Always fill your barrel up to 5cm from the edge of the neck, the more oxygen there is in a tank the more the fuel undergoes chemical changes and perishes.
The constant maintenance of your vehicle is also extremely important, there is no point in storing fuel if your car refuses to start when you need to evacuate.
Be careful when filling your jerry cans: never put them in your vehicle to fill them but always on the ground and prefer PVC models to metal models that require earthing to avoid explosions when filling.
Never smoke and leave your mobile phone and any object likely to create a spark or an electric field in your car during the operation.
Ask for help from station personnel if possible.
Financial resilience: gathering cash money for survival or escape
Storing cash is an absolute necessity. We have all become accustomed to paying for our purchases by credit card and it has become rare for us to have more than $100 in cash each week.

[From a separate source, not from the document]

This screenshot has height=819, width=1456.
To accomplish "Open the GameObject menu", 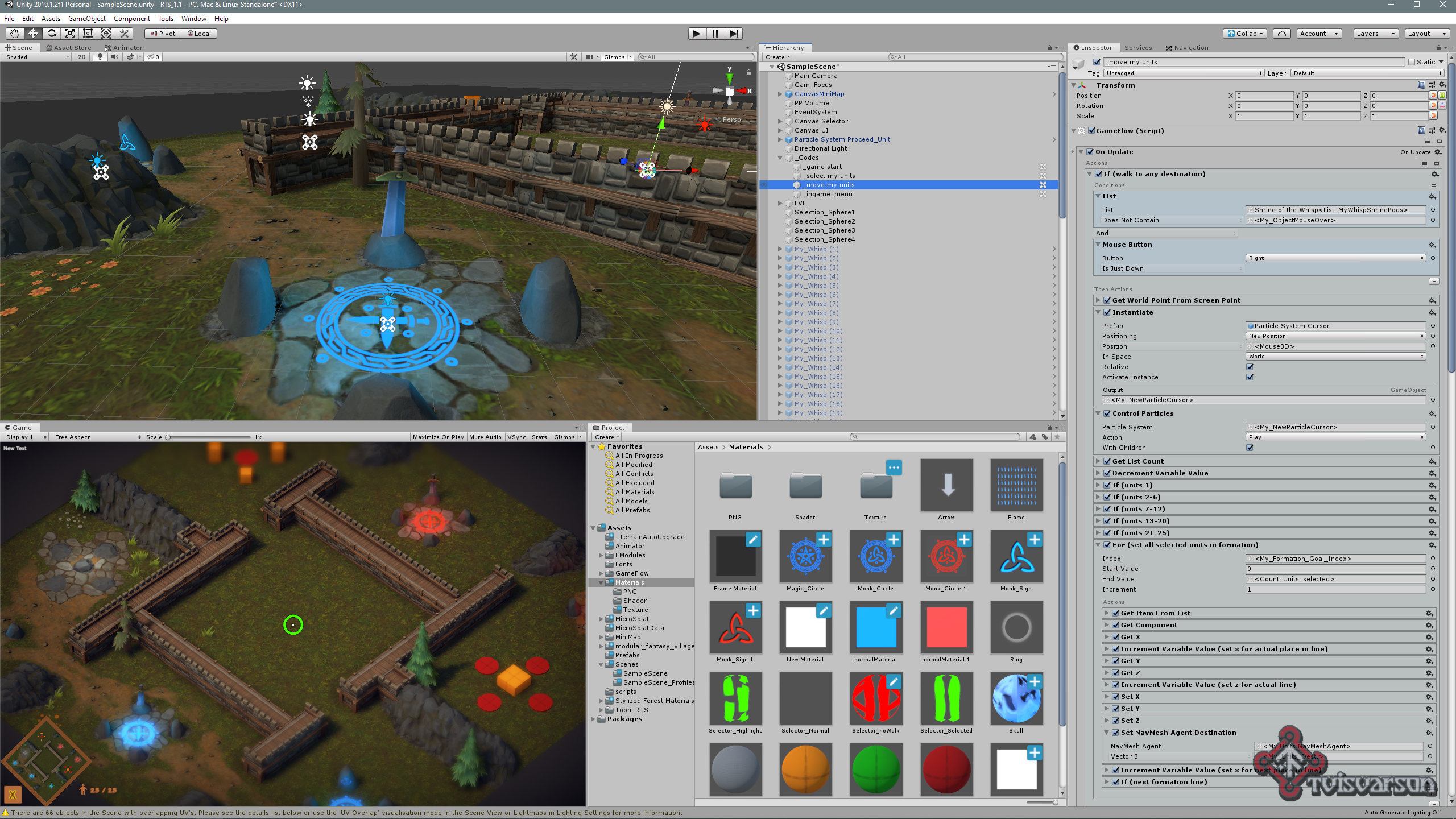I will click(86, 19).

In case of disaster, the collapse of the banking system or social unrest, the banks will be unable to give you your money back.
Everybody remembers the images of the endless queues (for nothing) in front of the banks during the Argentine and Greek crises, to name but a few.
Give yourself the means not to be caught short and to have funds available at all times.
Keeping $2,000 to $5,000 in small denominations and spread out in different hiding places in your home will allow you to set sail with enough to meet your needs if the situation requires it.
Storing gold and silver can also be considered.
Storage of survival equipment
The entire survival kit indicated fits easily into a 190L mobile chest (excluding cash which must be hidden, rigid water and fuel tanks, toilet paper, alcohol, blankets, baking soda, and large gas cylinders).
It is imperative to store them in an orderly and adapted manner for easy access and to move them to your vehicle or evacuation mean in case of need.
If you have enough space home, setting up an industrial-type shelf in your cellar or car garage is a good alternative for storing your stocks (assuming that your doors are designed not to give way to the first burglar who comes along, of course!).
Once these products are secured, you are able to do without support systems for a good period of time and you have already taken a giant step towards resilience.
Certainly, gathering all this equipment is a significant investment, so make sure that your survival stock is not visible or easily accessible.
The more prepared you are for the unexpected, the more resilient you will be when the time comes.